:: TASK BRIEF ::
Retype every line of the records from the one containing "Image resolution: width=756" through the last one, including both, and leave the pictures out.

## START RECORDED INFORMATION

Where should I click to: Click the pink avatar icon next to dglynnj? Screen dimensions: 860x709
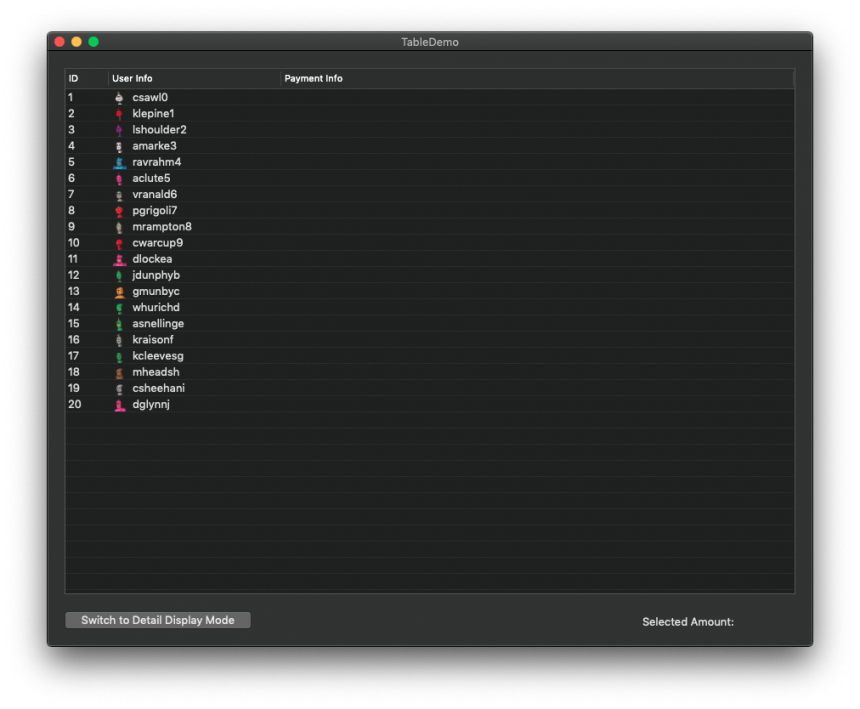point(120,404)
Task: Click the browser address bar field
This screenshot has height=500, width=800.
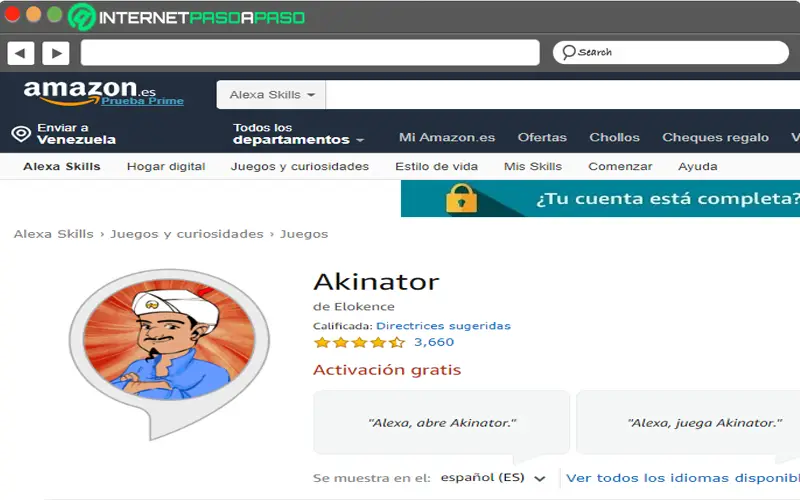Action: click(310, 53)
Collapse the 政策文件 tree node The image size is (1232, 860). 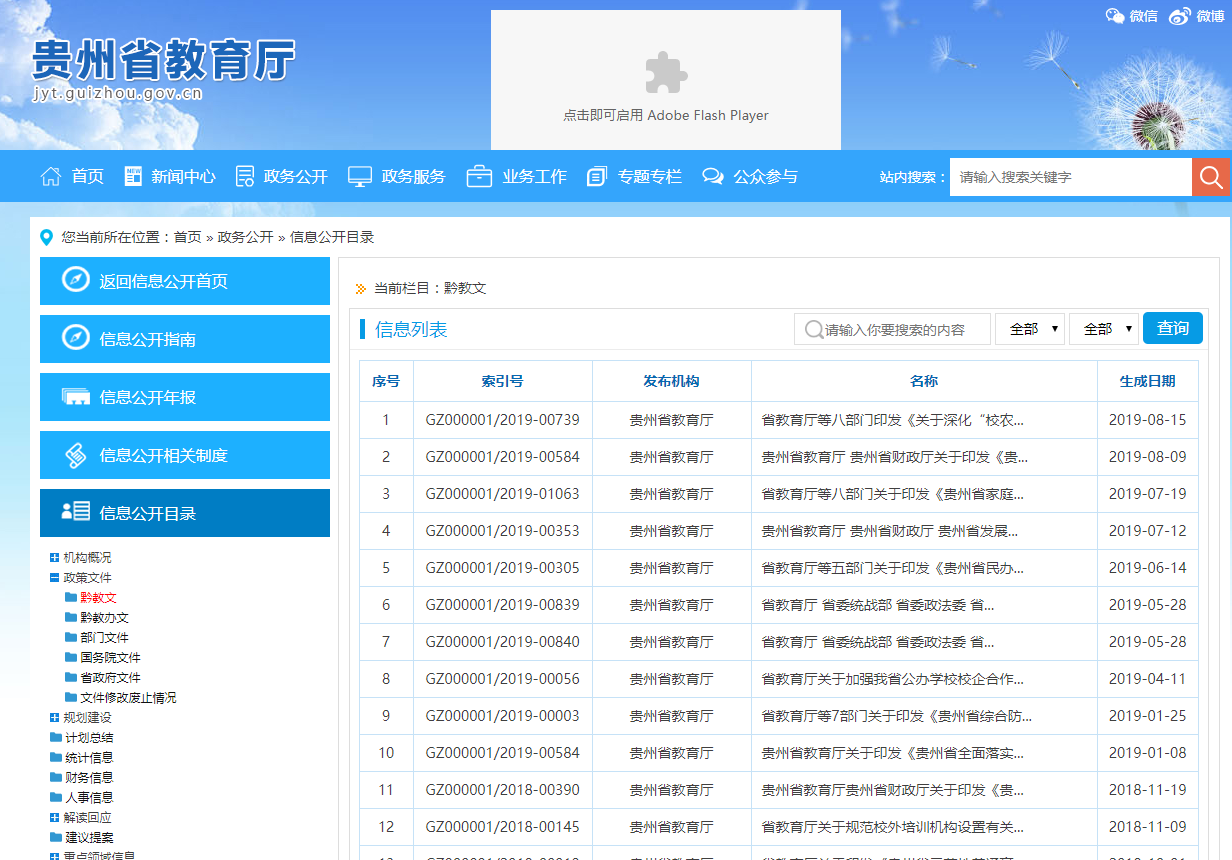(x=54, y=578)
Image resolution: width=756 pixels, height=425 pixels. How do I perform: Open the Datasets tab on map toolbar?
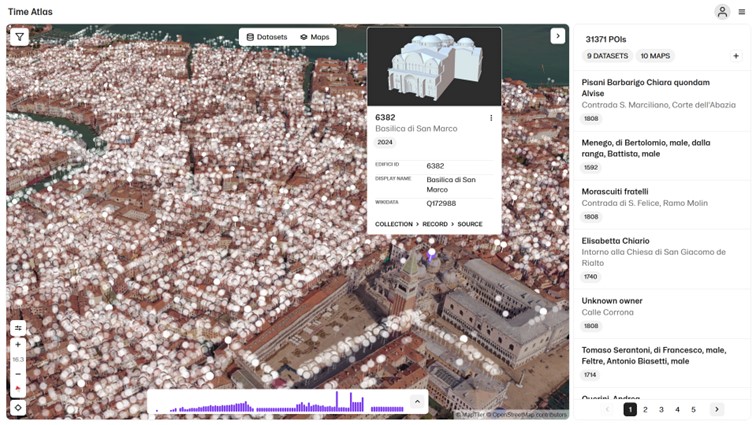[x=266, y=37]
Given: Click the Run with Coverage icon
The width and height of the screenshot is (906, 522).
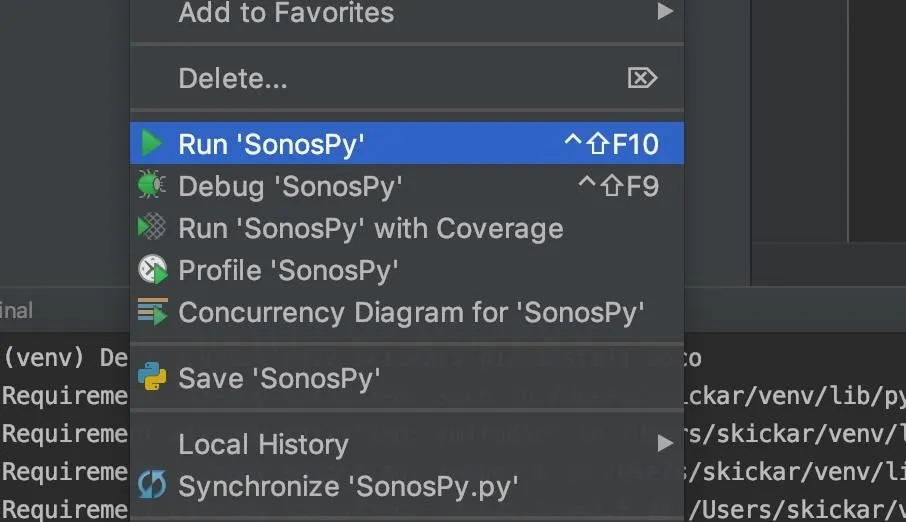Looking at the screenshot, I should 151,227.
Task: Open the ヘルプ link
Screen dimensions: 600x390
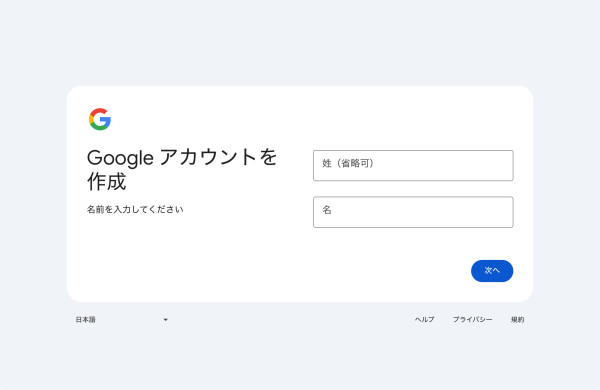Action: point(424,319)
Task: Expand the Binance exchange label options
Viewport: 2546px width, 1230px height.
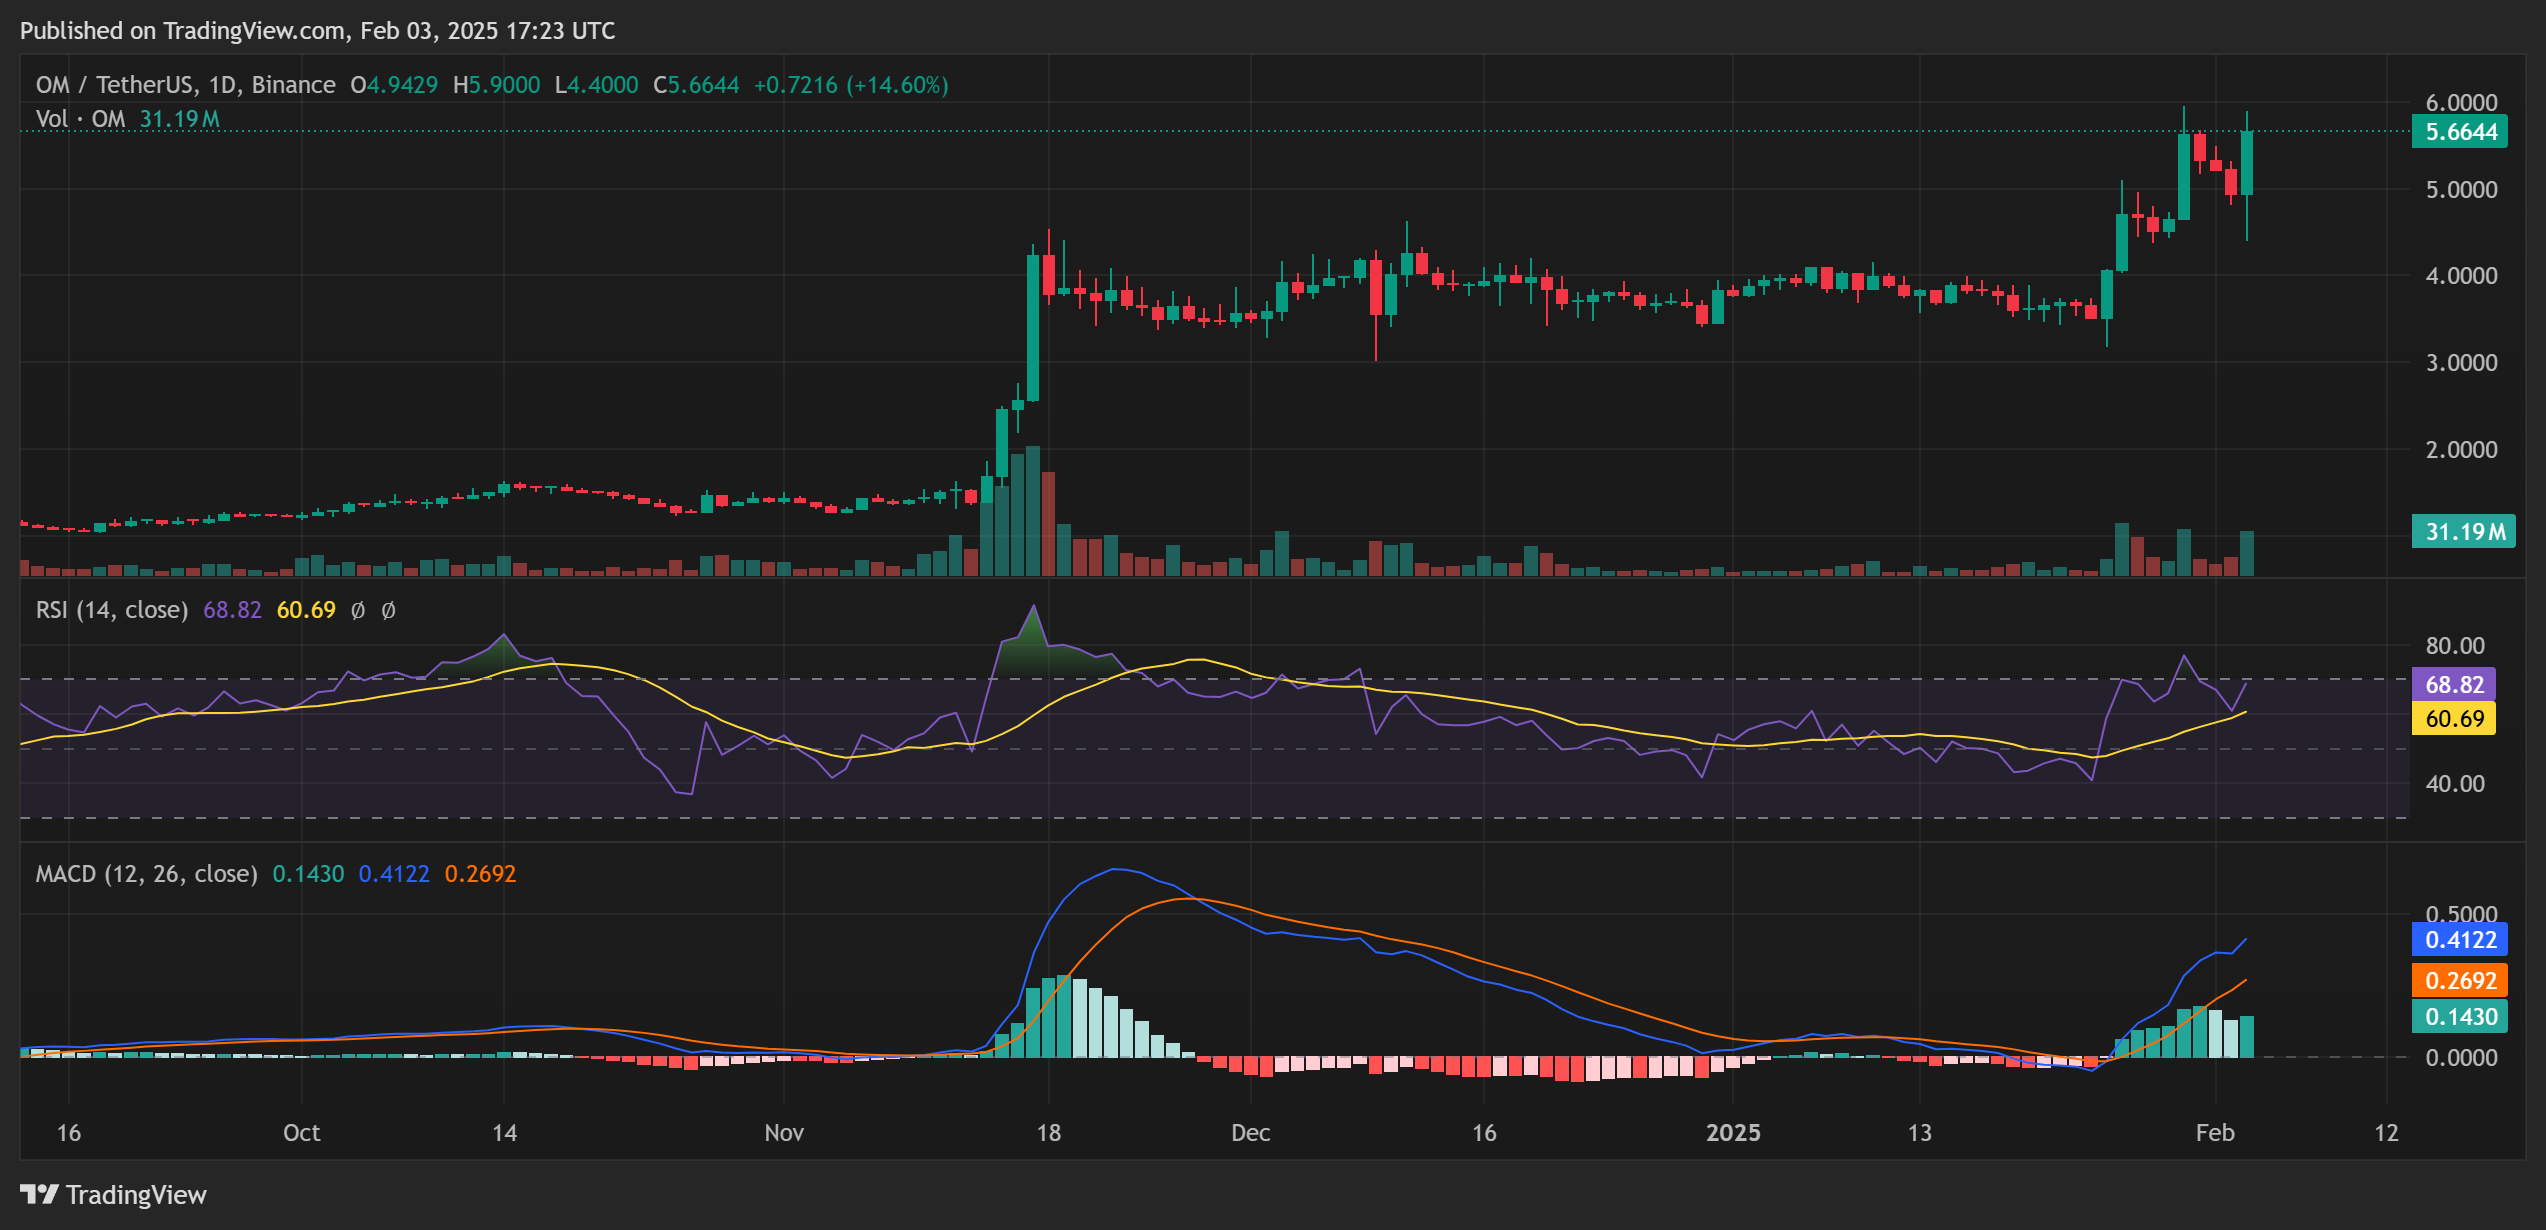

## END RECORDED INFORMATION

:: CORRECT RESPONSE ::
Image resolution: width=756 pixels, height=425 pixels. How do I perform: Open the Datasets tab on map toolbar?
[x=266, y=37]
Given: Click the Run with Coverage icon
The width and height of the screenshot is (906, 522).
Looking at the screenshot, I should 151,227.
Task: Open the ヘルプ link
Screen dimensions: 600x390
Action: point(424,319)
Task: Expand the Binance exchange label options
Viewport: 2546px width, 1230px height.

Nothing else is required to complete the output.